- **Your goal**
When you reach the line in the listing below that contains "You are a GUI", begin returning lines exactly as written, and stop after the line that contains "Open Tricia Cave". Return no other lines.

---------- Record set

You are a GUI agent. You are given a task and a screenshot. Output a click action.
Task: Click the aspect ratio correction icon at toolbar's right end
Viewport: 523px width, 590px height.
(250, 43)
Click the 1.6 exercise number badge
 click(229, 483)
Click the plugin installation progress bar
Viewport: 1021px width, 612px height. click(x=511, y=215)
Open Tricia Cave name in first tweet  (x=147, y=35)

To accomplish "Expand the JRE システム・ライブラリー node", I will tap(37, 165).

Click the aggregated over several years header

--------------------
---------- Record set

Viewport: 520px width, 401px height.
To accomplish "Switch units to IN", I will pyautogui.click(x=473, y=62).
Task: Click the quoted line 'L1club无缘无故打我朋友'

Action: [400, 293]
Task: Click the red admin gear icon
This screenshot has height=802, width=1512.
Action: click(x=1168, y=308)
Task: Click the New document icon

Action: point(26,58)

--------------------

- **Answer space**
You are a GUI agent. You are given a task and a screenshot. Output a click action.
Task: Click the aspect ratio correction icon at toolbar's right end
Viewport: 523px width, 590px height.
(250, 43)
Click the 1.6 exercise number badge
 click(229, 483)
Click the plugin installation progress bar
Viewport: 1021px width, 612px height. click(x=511, y=215)
Open Tricia Cave name in first tweet  (x=147, y=35)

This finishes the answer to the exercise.